## THINGS TO DO
(a) Name the things that, according to the climate psychology article, are often muddled when science is given to the public.
(b) From the climate psychology article, write out the passage that begins with the words "As is often" and ends with "Crisps’s hypothesis (2017).".

## EXCERPT
====

Can psychology help understand and combat ecological catastrophe?

By Derek Boswell

The issue of climate change has been gaining traction with each passing moment. Seemingly so, anyways: News articles and government reports portray a grim future where natural resources are scarce and natural disasters are all too abundant (Intergovernmental Panel on Climate Change [IPCC], 2018). Countless documentary films suggest no different (Guggenheim & Gore, 2006). To some, this comes with an added dose of irony: Capitalism – the very system which can be owed to their box-office success, is the supposed driving force behind global pollution. To others, the ingenuity of free-market capitalism will provide the answer to our environmental ills. Not only is there infighting among climate change’s adherents, there is also a battle over the seriousness, legitimacy, and relevance of this issue. Indeed, some concerned citizens have made meaningful changes in their own lives, but this amounts to only a fraction of what climate change reports call for (IPCC, 2018). Nevertheless popular sentiment suggests that climate change poses an existential threat to the Earth, so what’s with all the talk, and not all the action?

This article will take a look at one study in particular, which aims to mitigate ecological harm through unlikely means; psychology. In “Redefining Climate Change Inaction as Temporal Intergroup Bias: Temporally Adapted Interventions for Reducing Prejudice May Help Elicit Environmental Protection” (2017), researchers Rose Meleady and Richard Crisp shed light on the psychological barriers yielding this disparity between action, inaction and disbelief in climate change.

As is often the case when giving science away to the public; methods, findings, implications and applications are often muddled through a misunderstanding of scientific vocabulary. To some, “temporal intergroup bias” may at first glance appear incomprehensible jargon. Simply put, this describes the perceptions one makes of ingroup and outgroup peers, and the favoritism bias inherent towards the former. In this case, groups are defined temporally; as living and future generations (Medleady & Crisps, 2017). It is this former generation’s prejudice for the latter that lies at the center of Meleady and Crisps’s hypothesis (2017).

Now, one might ask; how could prejudice possibly mediate climate change engagement!? Prejudice is so often conceived as racial bias or perhaps gender bias, but it can just as easily be generational – and it mustn’t necessarily be explicit bias either. Meleady and Crisp aptly cited a phrase from Barrack Obama’s final presidential address as an example of this: It would “betray future generations” to not act boldly on climate change (2017). Likewise, they paraphrase Pope Francis in stating “the destruction of the natural world for our own benefit as a sin against God and future generations” (Medleady & Crisps, 2017).

====

## INFORMATION SUPPLIED
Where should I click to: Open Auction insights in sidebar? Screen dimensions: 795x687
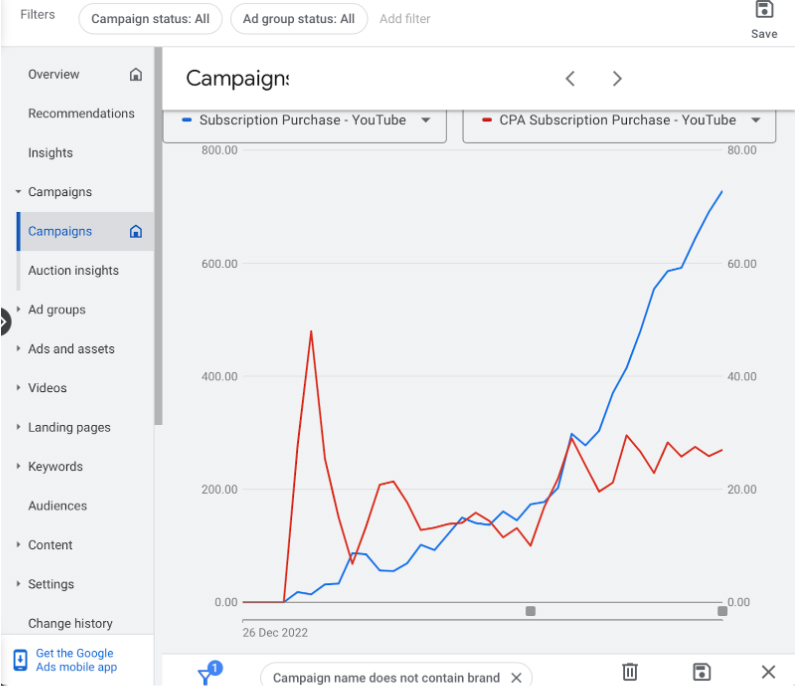[74, 271]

====

## WRITTEN ANSWERS
(a) Methods, findings, implications, and applications.

(b)
As is often the case when giving science away to the public; methods, findings, implications and applications are often muddled through a misunderstanding of scientific vocabulary. To some, “temporal intergroup bias” may at first glance appear incomprehensible jargon. Simply put, this describes the perceptions one makes of ingroup and outgroup peers, and the favoritism bias inherent towards the former. In this case, groups are defined temporally; as living and future generations (Medleady & Crisps, 2017). It is this former generation’s prejudice for the latter that lies at the center of Meleady and Crisps’s hypothesis (2017).